The assessment of device concerns in a postmortal analysis of explanted CIED is difficult, especially without any information about patient´s medical history. Previous literature on device concerns in CIED patients with sudden cardiac death by Tseng et al.7 designated three different kinds of device concerns: hardware concern (e.g. battery depletion), programming concern (e.g. lethal arrhythmia below the programmed therapy range in an ICD patient), selection concern (e.g. lethal arrhythmia in a patient with a PM, which could be treated by an ICD).

A hardware concern was found in three PM devices with total battery depletion. Due to protocol issues no information about operating time and regularity of CIED follow up examinations in these subjects were available. Also, the identification of programming or selection concerns was not possible within the current study, as there was no data available on potentially reasonable individual programming.
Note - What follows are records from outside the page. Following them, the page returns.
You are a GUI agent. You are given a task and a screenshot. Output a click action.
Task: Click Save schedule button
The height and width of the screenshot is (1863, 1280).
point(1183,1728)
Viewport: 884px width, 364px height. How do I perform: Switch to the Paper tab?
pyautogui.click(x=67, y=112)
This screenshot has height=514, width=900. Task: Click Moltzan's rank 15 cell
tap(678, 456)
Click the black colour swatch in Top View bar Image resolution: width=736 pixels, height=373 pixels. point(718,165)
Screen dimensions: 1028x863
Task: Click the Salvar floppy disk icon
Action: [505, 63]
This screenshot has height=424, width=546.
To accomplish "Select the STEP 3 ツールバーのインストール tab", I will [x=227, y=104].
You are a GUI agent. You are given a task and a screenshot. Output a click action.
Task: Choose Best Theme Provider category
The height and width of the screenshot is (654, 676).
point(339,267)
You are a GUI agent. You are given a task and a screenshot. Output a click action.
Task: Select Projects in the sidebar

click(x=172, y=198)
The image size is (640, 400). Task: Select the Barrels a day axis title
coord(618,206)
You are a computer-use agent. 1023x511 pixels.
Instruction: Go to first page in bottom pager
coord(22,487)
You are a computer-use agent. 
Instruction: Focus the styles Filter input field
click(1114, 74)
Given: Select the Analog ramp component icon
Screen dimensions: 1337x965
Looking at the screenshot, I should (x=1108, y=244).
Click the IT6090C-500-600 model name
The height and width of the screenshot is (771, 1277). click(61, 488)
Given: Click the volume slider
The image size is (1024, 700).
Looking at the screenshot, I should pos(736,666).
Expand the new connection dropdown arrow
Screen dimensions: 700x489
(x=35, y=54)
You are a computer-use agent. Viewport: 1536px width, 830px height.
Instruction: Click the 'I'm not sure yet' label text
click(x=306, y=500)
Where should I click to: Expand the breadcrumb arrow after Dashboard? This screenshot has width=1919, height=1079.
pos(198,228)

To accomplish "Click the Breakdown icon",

Potentially lethal arrhythmia were found in 13 CIED (7 ICD and 6 PM). It is possible, that ICD might have saved lives in the concerned PM patients. Nevertheless, it is known that lethal arrhythmia might occur even in non cardiac deaths7 like trauma, neurological disease or suicide. Therefore, arrhythmias may help to clarify the cause of death, but are not a proof of a cardiac arrhythmic death.

Limitations

The interpretation of all findings is limited by the reduced number of included CIED due to the premature stop of recruitment. In particular thorough analysis comparing CIED manufacturers is impeded relevantly.

Conclusion

Blinded postmortal analysis enables a valid determination of time of death in the majority of deceased with a CIED. The diagnostic yield was higher in ICD compared to PM devices and in BIOTRONIK devices compared to other manufacturers due to a more detailed storage of lead parameters and pacing percentages. The analysis of explanted CIED in a cardiological core lab is feasible and should be implemented in forensic autopsy.